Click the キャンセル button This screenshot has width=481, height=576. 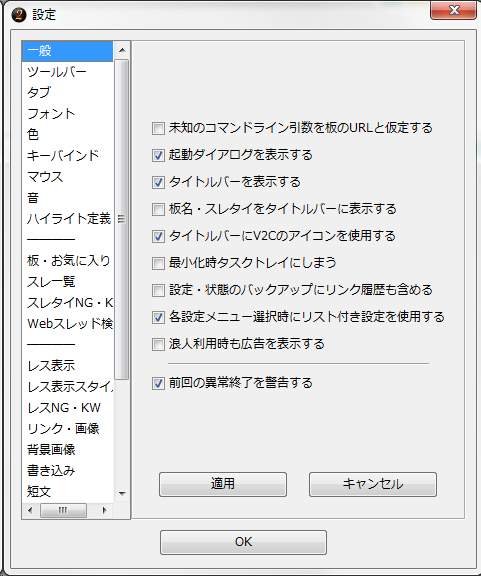coord(373,484)
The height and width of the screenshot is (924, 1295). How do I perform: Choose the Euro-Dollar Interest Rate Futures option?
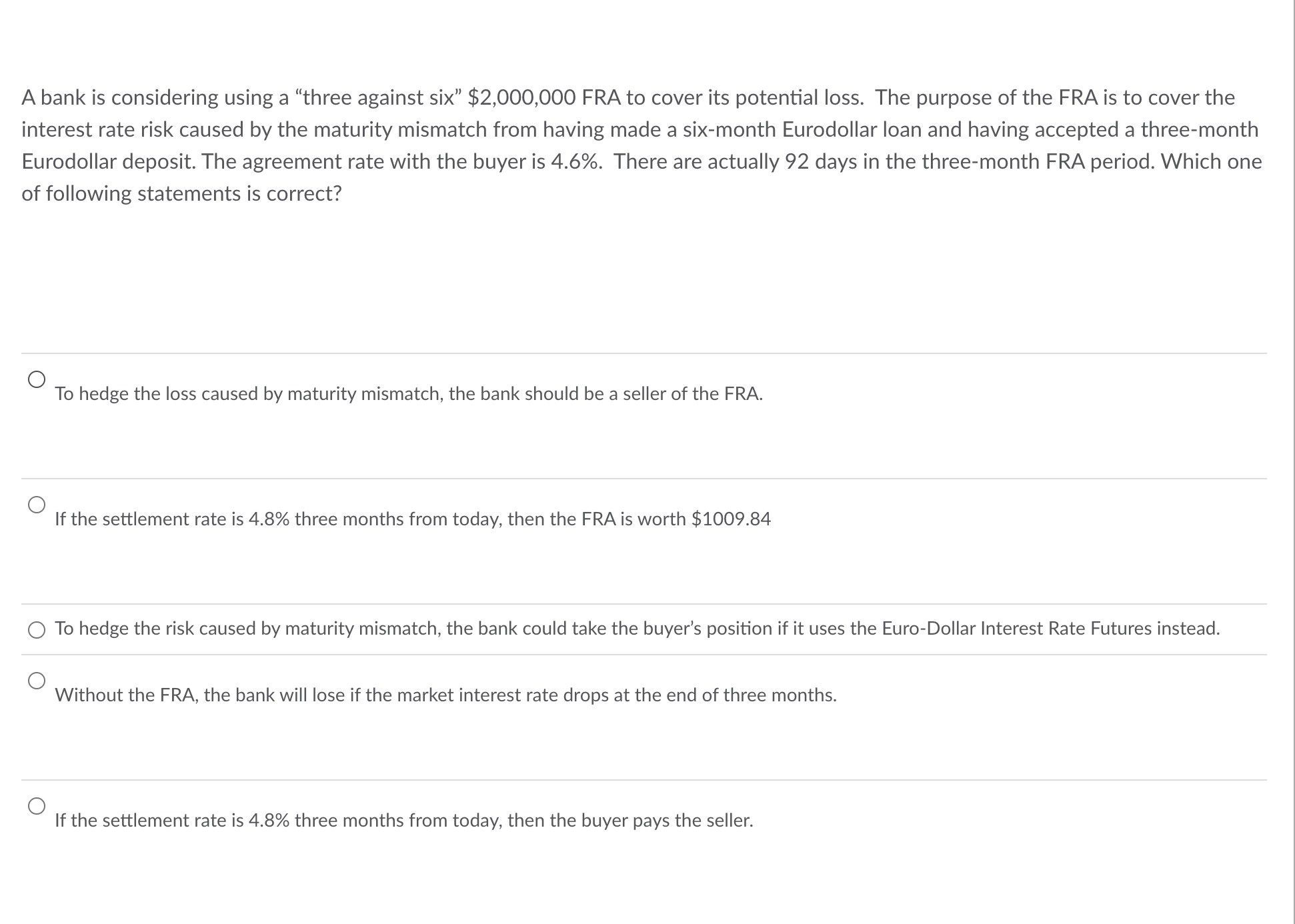pyautogui.click(x=37, y=629)
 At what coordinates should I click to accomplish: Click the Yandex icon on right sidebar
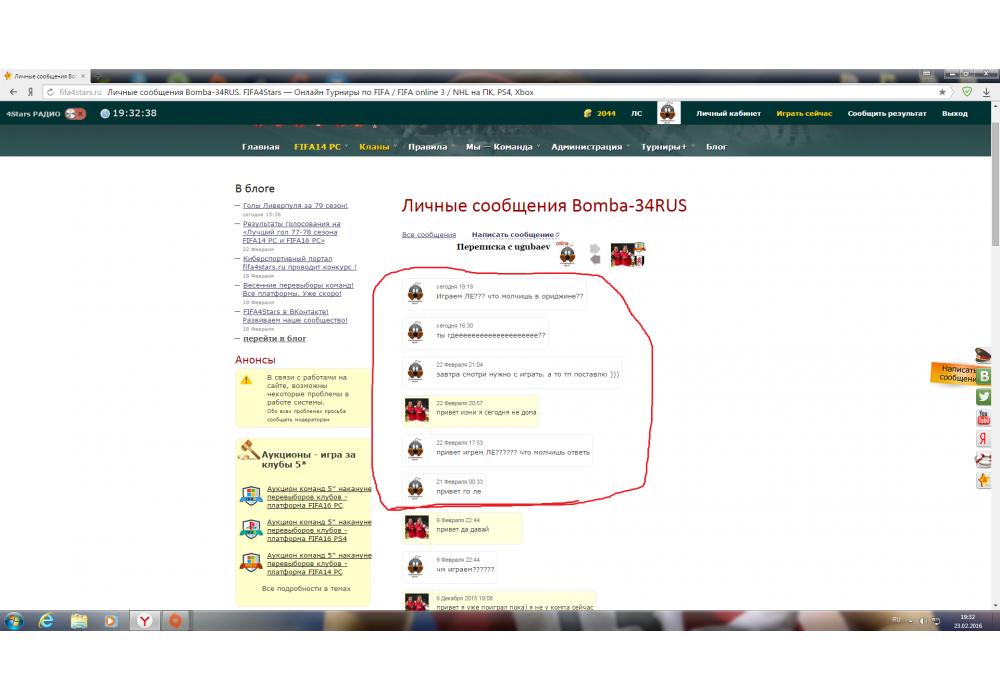tap(984, 439)
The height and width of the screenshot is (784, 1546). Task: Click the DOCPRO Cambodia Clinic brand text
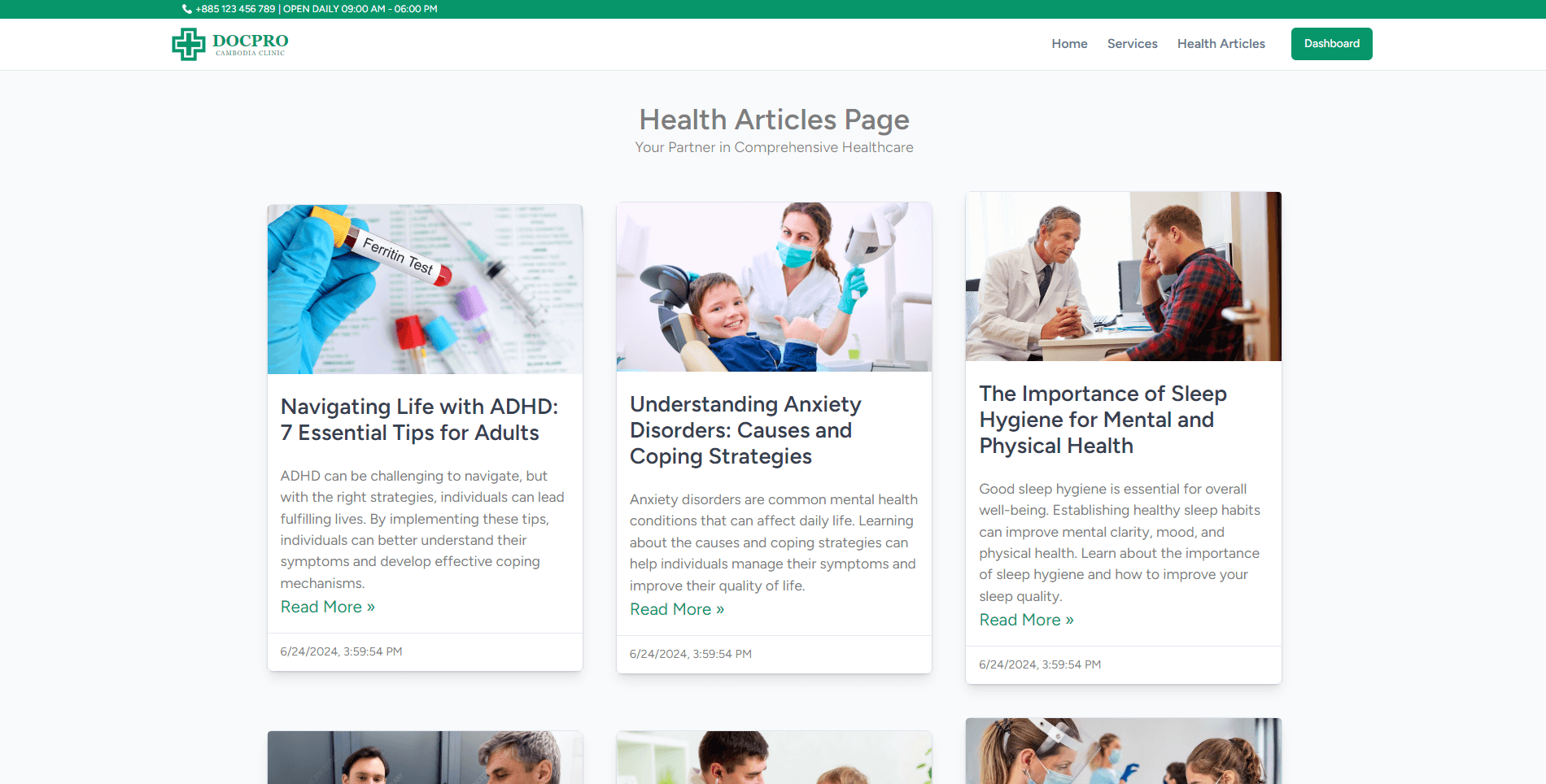[250, 44]
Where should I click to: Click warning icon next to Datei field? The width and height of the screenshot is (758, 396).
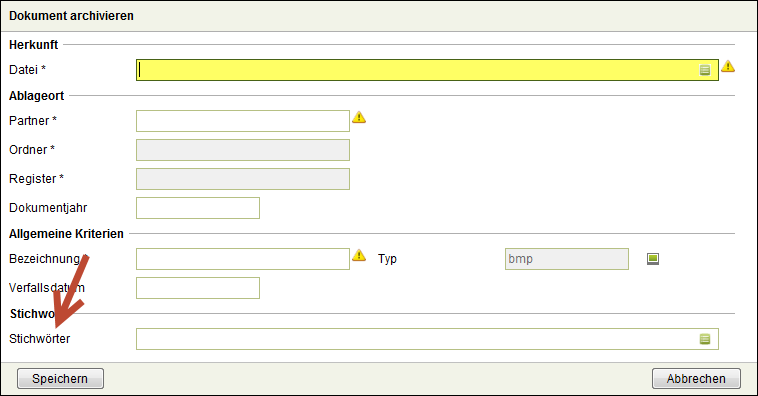pyautogui.click(x=728, y=66)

________________________

:: PROBLEM REQUIREMENTS ::
Write out the lines beginning at the line with "Where should I" and ending at the last line of the entries. Include no pictures.

:: TASK RESULT ::
Where should I click to: Click warning icon next to Datei field? The width and height of the screenshot is (758, 396).
pyautogui.click(x=728, y=66)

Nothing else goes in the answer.